While we studied a very specific user group, participants in our interview and experiment spontaneously mentioned the interest of such a tool for Data Reusers when discovering a dataset. The tool could also be adapted for Ontology Builders, for instance to support navigation on inferred class hierarchy , and let them discover to which statements inferences can lead. Studying Semantic Web users and building tools to leverage the use of the technology is needed if we want to use it to “overcome challenges in HCI” , so that initiatives such as [50, 51] do not remain at the margin of the community. Semantic web data being graph data, the principle of a path browser could also be generalized to other graph data, addressing key concerns such as gaining overviews [52, 53]
, structuring high-dimensional data in a low number of dimensions[54, 55, 56], building visual analysis tools , and representing irregular and heterogeneous semi-structured data [58, 59].

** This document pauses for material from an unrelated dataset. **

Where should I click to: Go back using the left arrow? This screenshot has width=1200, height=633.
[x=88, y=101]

We focused on data producers to design and evaluate our tool. However, during both the interview and the experiment, many participants spontaneously mentionned the interest for such a tool in situations where a data reuser would discover a dataset. A direction for future work could be to check if there are tasks specific to this context. Another application, for data producers, could be to adapt the tool to the display of ontologies, to help identify potential paths produced by an ontology or a combination of ontologies, and assist producers in modeling the data, before they are created and can be summarised.

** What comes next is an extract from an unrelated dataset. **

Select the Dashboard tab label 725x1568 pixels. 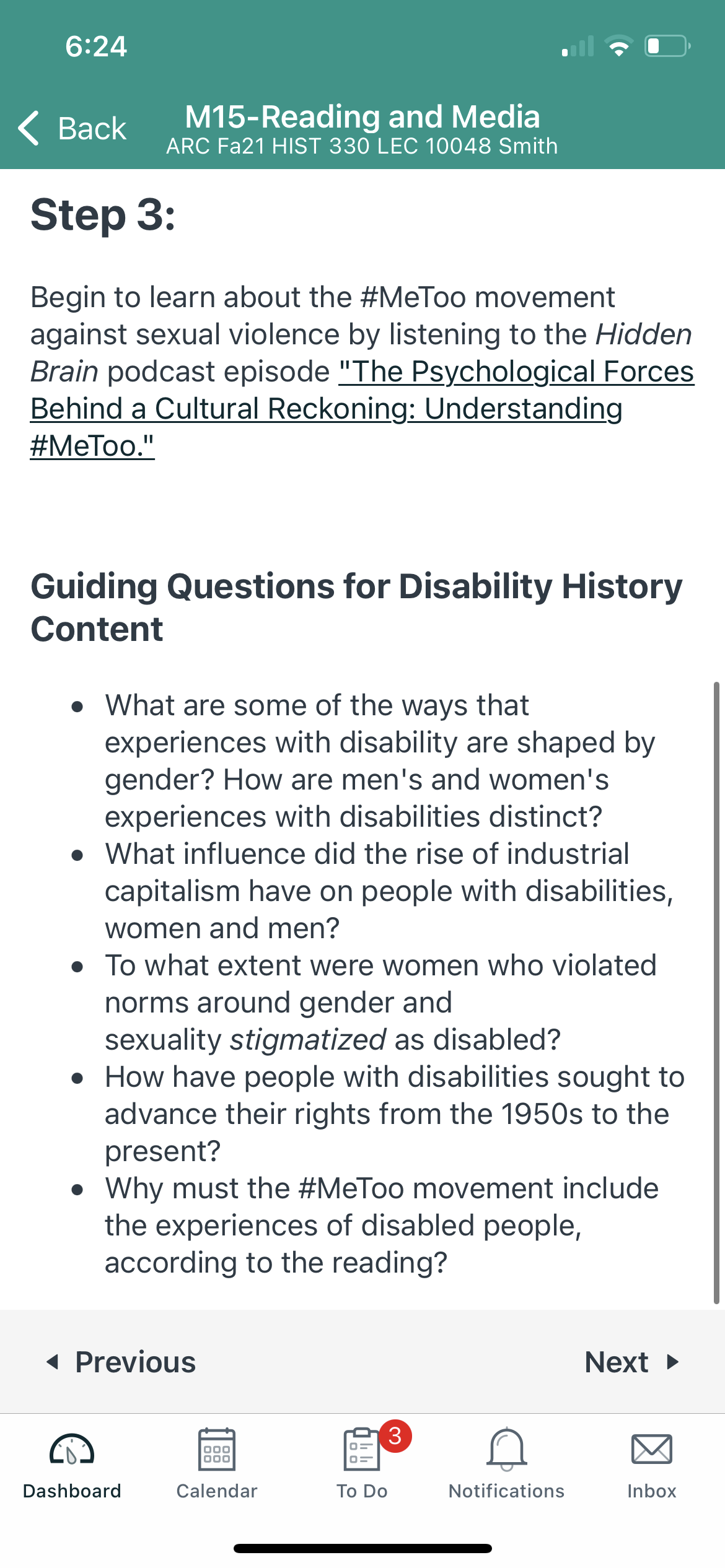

Linked data producers face a challenge: the particular structure of their data implies new tasks that need to be elicited and empowered. We observed them in situations where they felt hindered in the understanding of their data and characterised their needs. To address these needs, we reified chains of statements into paths, and operationalised this approach into tasks. We interviewed 11 data producers and confirmed that they were enthusiatic with the elicitation of their needs and related tasks, and interested in a tool to meet them. We designed Path Outlines, a tool to support such tasks, relying on an API to analyse the paths. It enables users to browse and inspect large collections of paths. We compared Path Outlines with Virtuoso SPARQL query editor, SPARQL being the most common way to realise such tasks. Path Outlines was rated as more comfortable, easier, performed better in terms of time and lowered the number of abandons, although participants had, on average, 5 years of experience with SPARQL, versus 5 minutes with our tool.
We most heartedly thank Jean-Daniel Fekete, Wendy Mackay and Jean-Philippe Rivière, the members of Doremus project, as well as all the participants in our interview and experiment.